Records drawn from a data source
◇ ◇ ◇ ◇ ◇ ◇ ◇
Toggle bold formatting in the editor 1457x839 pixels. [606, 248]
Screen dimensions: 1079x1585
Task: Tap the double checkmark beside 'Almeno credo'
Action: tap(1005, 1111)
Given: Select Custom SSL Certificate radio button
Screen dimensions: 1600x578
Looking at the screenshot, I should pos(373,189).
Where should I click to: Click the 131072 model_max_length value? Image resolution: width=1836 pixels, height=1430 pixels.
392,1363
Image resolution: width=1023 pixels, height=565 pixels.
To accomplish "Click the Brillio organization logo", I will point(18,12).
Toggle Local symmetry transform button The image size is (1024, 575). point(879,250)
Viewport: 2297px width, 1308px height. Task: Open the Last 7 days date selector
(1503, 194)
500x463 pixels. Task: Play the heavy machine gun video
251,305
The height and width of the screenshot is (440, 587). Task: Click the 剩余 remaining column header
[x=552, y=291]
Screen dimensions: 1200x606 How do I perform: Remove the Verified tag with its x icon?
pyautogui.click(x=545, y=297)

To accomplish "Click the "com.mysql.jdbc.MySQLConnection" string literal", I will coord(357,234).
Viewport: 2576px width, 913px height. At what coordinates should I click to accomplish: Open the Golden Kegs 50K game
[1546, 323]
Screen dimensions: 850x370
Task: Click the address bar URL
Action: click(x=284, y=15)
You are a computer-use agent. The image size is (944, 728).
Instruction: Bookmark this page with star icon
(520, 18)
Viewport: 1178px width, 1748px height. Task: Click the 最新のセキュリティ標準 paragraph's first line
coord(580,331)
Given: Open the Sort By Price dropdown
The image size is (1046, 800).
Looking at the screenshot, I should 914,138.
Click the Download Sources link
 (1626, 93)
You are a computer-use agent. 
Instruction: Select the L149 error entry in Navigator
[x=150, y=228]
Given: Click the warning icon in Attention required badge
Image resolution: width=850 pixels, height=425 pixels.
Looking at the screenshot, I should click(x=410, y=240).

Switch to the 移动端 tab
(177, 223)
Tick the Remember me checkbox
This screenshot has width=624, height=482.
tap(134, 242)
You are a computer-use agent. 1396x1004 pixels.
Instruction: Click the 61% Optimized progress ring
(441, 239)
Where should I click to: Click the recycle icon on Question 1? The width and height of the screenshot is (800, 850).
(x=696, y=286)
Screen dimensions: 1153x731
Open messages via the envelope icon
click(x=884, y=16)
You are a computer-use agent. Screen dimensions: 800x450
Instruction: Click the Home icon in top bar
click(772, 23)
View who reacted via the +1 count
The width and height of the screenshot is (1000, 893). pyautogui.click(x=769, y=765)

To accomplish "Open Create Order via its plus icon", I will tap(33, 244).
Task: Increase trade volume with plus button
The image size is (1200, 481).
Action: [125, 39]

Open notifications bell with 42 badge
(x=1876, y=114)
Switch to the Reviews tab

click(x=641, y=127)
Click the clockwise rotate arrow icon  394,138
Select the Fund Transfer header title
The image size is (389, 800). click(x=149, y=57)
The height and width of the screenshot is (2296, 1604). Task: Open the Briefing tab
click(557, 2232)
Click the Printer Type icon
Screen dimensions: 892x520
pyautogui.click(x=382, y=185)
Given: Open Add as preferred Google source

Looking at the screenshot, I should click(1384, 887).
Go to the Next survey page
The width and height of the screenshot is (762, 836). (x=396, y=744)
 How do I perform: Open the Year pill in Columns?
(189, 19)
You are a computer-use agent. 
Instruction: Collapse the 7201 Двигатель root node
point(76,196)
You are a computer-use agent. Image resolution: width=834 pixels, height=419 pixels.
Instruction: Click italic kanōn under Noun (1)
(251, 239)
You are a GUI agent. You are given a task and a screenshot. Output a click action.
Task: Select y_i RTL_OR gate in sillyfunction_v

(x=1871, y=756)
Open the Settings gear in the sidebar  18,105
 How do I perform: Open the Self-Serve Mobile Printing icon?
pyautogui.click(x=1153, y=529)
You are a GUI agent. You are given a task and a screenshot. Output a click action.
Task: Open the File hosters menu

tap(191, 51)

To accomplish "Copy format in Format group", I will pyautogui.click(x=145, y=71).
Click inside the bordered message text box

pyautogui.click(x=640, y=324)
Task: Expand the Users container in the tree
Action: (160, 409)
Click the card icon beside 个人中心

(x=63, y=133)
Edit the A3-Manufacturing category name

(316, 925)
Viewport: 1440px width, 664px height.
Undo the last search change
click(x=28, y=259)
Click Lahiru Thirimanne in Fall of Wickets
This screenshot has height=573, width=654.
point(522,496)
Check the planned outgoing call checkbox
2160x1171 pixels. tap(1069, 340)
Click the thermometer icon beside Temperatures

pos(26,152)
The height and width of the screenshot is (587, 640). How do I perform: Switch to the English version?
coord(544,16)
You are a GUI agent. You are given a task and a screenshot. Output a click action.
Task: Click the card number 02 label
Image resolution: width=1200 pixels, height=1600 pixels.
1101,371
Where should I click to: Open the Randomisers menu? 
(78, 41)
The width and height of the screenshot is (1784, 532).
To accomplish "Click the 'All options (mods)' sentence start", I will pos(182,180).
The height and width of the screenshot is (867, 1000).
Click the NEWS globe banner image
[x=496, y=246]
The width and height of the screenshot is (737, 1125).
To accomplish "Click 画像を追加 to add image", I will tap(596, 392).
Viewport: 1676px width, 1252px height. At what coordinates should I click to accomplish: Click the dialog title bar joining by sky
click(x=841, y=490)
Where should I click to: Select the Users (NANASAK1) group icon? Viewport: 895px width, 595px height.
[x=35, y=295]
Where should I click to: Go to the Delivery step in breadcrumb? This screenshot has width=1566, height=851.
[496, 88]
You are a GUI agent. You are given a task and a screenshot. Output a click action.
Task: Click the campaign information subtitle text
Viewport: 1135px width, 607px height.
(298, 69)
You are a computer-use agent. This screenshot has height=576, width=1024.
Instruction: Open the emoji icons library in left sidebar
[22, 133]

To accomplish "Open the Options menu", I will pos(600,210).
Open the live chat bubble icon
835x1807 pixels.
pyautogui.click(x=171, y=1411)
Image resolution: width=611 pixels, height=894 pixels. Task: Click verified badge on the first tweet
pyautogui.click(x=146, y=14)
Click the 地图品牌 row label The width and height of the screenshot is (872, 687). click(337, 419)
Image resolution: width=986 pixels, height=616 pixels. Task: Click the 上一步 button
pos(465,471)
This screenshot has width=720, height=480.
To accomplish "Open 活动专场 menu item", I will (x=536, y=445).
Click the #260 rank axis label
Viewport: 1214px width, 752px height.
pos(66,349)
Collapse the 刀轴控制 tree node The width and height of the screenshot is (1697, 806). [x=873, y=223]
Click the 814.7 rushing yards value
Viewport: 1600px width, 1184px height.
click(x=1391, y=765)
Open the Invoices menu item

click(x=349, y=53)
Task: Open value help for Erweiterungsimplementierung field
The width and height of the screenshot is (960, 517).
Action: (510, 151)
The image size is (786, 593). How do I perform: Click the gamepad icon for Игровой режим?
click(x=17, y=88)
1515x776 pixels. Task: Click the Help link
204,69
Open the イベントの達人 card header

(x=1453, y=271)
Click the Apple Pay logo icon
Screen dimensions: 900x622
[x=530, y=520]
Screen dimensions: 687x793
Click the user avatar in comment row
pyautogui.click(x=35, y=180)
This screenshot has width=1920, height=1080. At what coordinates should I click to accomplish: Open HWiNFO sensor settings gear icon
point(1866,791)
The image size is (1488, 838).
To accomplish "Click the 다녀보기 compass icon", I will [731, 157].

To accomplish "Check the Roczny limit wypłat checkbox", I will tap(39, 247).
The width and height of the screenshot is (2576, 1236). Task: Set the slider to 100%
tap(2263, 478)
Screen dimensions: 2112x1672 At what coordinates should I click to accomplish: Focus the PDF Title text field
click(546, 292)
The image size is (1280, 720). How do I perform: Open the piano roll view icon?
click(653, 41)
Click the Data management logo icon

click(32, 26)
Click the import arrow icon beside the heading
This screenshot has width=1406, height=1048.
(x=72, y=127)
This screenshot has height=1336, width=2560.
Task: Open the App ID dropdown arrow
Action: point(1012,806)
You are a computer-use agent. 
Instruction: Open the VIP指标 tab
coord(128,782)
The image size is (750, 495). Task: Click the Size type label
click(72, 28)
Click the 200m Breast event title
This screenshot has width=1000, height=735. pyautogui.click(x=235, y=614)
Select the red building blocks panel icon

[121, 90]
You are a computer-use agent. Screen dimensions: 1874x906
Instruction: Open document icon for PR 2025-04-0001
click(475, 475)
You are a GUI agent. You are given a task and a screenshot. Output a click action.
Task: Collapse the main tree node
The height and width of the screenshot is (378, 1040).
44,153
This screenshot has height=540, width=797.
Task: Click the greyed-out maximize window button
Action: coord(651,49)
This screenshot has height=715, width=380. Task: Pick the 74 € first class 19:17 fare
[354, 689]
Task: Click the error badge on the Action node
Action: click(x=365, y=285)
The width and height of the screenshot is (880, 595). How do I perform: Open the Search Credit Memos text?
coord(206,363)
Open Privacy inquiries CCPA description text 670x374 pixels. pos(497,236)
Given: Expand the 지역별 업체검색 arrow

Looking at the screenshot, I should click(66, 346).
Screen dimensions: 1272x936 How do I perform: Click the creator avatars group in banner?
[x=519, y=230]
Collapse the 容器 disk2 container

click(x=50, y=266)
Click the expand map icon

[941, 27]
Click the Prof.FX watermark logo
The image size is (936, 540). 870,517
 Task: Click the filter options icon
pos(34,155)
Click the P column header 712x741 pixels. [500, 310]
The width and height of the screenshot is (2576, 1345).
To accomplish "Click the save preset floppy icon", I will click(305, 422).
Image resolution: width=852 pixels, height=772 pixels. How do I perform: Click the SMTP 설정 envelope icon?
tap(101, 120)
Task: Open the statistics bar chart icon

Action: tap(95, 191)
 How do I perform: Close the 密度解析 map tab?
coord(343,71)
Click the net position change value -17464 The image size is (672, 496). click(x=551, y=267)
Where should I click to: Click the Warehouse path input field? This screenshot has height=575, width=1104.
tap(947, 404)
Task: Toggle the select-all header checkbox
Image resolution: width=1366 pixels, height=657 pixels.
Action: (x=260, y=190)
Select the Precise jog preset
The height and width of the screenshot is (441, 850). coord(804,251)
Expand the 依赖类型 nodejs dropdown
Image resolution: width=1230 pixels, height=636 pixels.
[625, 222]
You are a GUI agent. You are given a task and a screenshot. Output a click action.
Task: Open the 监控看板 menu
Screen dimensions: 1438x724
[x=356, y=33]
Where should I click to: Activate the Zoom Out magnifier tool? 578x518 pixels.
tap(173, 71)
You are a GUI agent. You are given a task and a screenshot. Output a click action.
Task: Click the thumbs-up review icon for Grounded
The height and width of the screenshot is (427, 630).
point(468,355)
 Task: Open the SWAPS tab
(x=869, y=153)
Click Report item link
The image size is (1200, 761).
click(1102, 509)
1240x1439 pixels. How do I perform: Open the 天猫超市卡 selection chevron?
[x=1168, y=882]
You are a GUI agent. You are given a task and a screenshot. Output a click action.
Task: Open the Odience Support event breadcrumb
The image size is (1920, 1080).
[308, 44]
◇ ◇ ◇ ◇ ◇ ◇ ◇
▶ **WHAT IS ASKED**
Arrange everything from the line containing "Click the P column" down to the line containing "tap(947, 404)" as a numbered list, leaving out blank lines.

▶ **FULL OUTPUT**
1. Click the P column header 712x741 pixels. [500, 310]
2. The width and height of the screenshot is (2576, 1345).
3. To accomplish "Click the save preset floppy icon", I will click(305, 422).
4. Image resolution: width=852 pixels, height=772 pixels. How do I perform: Click the SMTP 설정 envelope icon?
5. tap(101, 120)
6. Task: Open the statistics bar chart icon
7. Action: tap(95, 191)
8.  How do I perform: Close the 密度解析 map tab?
9. coord(343,71)
10. Click the net position change value -17464 The image size is (672, 496). click(x=551, y=267)
11. Where should I click to: Click the Warehouse path input field? This screenshot has height=575, width=1104.
12. tap(947, 404)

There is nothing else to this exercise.